Data in this exercise:
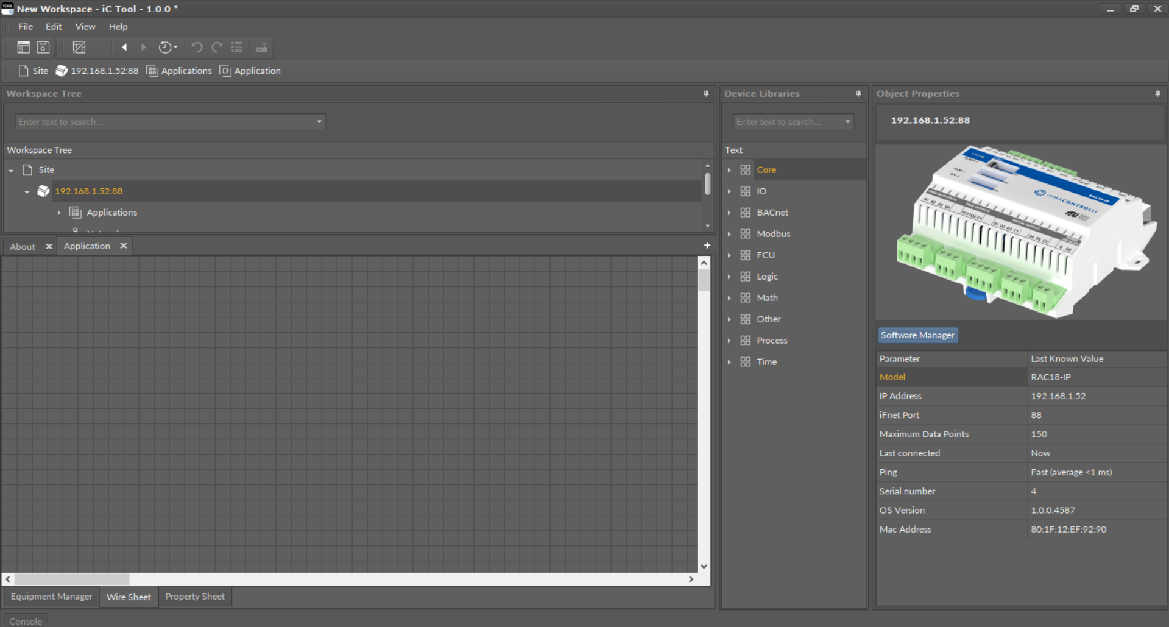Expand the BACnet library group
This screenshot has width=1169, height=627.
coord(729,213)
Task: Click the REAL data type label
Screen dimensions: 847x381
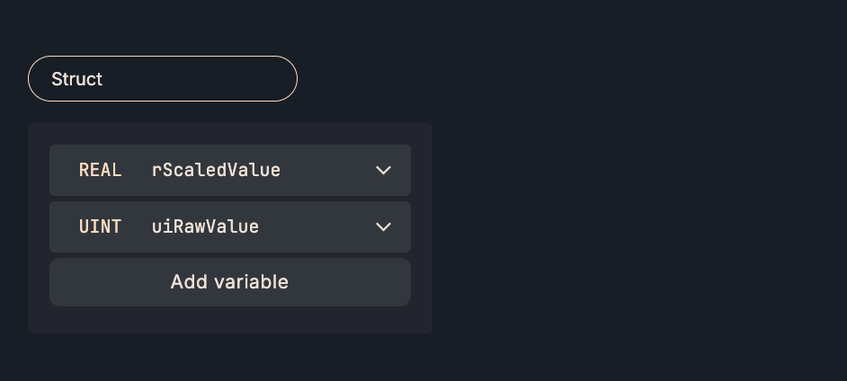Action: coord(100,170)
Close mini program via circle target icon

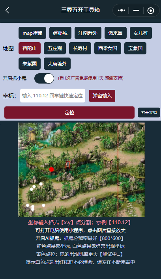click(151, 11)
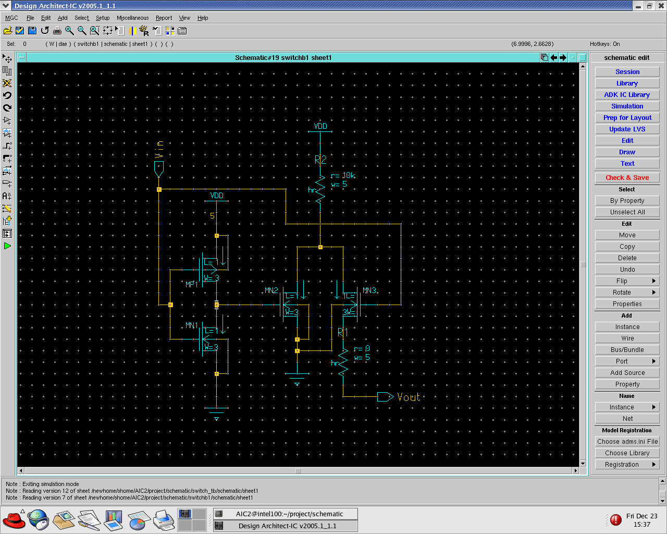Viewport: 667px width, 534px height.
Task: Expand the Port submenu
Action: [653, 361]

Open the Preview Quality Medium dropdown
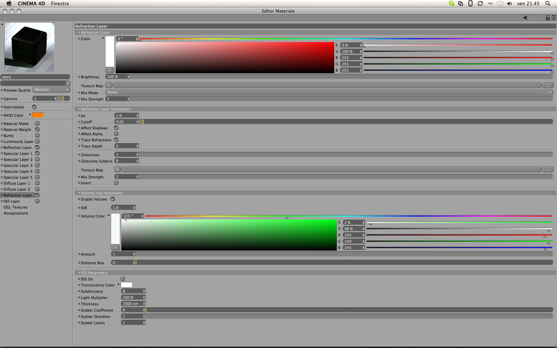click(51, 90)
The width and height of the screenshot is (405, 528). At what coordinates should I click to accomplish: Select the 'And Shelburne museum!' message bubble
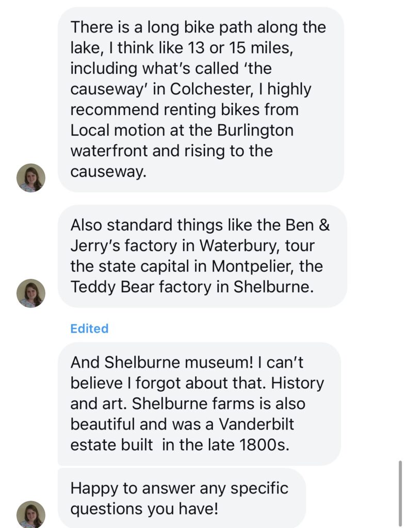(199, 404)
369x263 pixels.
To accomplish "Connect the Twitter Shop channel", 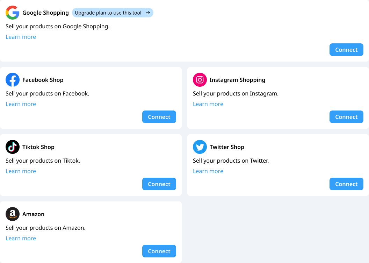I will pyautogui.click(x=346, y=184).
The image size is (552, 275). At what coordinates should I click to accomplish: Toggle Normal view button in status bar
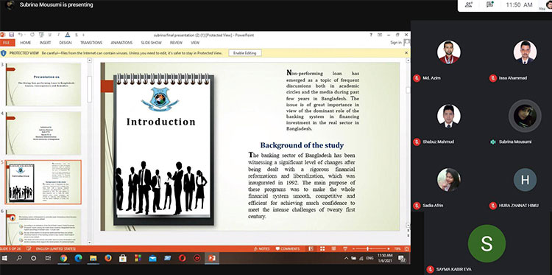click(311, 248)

...

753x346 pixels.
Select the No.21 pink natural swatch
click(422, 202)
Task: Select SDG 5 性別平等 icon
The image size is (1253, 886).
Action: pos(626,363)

Task statement: Retype the material from the line with "Close mini program via circle target icon" to the line with "click(51, 90)", keeping both of those lines. Leave the pictures out of your answer.

Output for this exercise:
Close mini program via circle target icon

click(151, 11)
Viewport: 667px width, 534px height.
Task: Expand the Port submenu
Action: [653, 361]

Open the Preview Quality Medium dropdown
click(51, 90)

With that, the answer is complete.